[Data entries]
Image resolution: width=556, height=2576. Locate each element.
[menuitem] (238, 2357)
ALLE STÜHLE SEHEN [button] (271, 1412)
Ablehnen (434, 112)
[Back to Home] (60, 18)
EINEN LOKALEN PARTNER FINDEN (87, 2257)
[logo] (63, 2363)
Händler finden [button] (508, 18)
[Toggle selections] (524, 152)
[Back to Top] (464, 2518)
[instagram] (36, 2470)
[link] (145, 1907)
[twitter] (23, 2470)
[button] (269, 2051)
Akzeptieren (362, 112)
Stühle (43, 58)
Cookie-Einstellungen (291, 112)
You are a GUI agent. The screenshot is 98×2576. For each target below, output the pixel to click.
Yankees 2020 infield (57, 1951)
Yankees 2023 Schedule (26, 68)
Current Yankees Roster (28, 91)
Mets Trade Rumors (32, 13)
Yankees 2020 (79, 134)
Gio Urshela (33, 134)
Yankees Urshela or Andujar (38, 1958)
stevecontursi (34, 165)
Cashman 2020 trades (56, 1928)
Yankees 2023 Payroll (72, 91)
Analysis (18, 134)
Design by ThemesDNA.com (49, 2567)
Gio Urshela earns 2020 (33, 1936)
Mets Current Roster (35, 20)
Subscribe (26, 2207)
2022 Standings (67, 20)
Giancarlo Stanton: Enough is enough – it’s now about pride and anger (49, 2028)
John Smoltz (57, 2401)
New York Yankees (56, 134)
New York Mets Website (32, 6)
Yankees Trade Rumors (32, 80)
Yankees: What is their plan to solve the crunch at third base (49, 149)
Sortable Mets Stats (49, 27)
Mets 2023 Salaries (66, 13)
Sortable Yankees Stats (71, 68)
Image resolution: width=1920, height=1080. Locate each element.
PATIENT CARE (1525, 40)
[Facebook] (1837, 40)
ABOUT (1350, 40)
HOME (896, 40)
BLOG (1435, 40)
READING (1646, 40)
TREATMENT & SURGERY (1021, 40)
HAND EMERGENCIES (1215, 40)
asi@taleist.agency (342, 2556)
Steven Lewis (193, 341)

• [TASK TO CARRY OUT] Please tally the lines of the entries that contain the string "height" and reply with the count alone.

• [ANSWER FOR THE TASK] 2